Information provided:
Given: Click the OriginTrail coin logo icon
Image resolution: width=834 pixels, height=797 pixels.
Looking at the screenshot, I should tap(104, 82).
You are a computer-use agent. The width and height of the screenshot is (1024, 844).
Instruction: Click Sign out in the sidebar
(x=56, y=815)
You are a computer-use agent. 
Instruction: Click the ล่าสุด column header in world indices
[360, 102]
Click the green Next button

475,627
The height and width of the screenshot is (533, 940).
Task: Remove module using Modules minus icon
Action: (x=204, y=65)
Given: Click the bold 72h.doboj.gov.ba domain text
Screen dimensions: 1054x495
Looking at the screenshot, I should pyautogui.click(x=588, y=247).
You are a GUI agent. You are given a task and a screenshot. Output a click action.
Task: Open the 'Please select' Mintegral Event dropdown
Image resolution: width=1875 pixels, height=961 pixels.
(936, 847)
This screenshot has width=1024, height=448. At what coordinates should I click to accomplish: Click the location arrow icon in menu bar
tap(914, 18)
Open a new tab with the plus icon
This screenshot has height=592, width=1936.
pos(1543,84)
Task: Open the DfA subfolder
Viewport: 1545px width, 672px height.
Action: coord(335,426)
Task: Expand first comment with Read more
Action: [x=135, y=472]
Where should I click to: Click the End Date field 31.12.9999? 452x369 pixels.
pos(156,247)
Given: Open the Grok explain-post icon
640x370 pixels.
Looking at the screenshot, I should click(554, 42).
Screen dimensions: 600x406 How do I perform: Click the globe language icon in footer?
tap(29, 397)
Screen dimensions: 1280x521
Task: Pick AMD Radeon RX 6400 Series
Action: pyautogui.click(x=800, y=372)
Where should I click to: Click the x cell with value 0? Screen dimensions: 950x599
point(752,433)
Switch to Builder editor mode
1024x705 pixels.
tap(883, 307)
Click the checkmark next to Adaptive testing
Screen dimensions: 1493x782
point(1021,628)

Requirement: The whole of the material above should be given again exactly.

Your solution:
Given: Click the OriginTrail coin logo icon
Image resolution: width=834 pixels, height=797 pixels.
Looking at the screenshot, I should tap(104, 82).
You are a computer-use agent. The width and height of the screenshot is (1024, 844).
Instruction: Click Sign out in the sidebar
(x=56, y=815)
You are a computer-use agent. 
Instruction: Click the ล่าสุด column header in world indices
[360, 102]
Click the green Next button

475,627
The height and width of the screenshot is (533, 940).
Task: Remove module using Modules minus icon
Action: (x=204, y=65)
Given: Click the bold 72h.doboj.gov.ba domain text
Screen dimensions: 1054x495
Looking at the screenshot, I should pyautogui.click(x=588, y=247).
You are a GUI agent. You are given a task and a screenshot. Output a click action.
Task: Open the 'Please select' Mintegral Event dropdown
Image resolution: width=1875 pixels, height=961 pixels.
(936, 847)
This screenshot has width=1024, height=448. At what coordinates should I click to accomplish: Click the location arrow icon in menu bar
tap(914, 18)
Open a new tab with the plus icon
This screenshot has height=592, width=1936.
pos(1543,84)
Task: Open the DfA subfolder
Viewport: 1545px width, 672px height.
Action: coord(335,426)
Task: Expand first comment with Read more
Action: [x=135, y=472]
Where should I click to: Click the End Date field 31.12.9999? 452x369 pixels.
pos(156,247)
Given: Open the Grok explain-post icon
640x370 pixels.
Looking at the screenshot, I should click(554, 42).
Screen dimensions: 600x406 How do I perform: Click the globe language icon in footer?
tap(29, 397)
Screen dimensions: 1280x521
Task: Pick AMD Radeon RX 6400 Series
Action: pyautogui.click(x=800, y=372)
Where should I click to: Click the x cell with value 0? Screen dimensions: 950x599
point(752,433)
Switch to Builder editor mode
1024x705 pixels.
tap(883, 307)
Click the checkmark next to Adaptive testing
Screen dimensions: 1493x782
point(1021,628)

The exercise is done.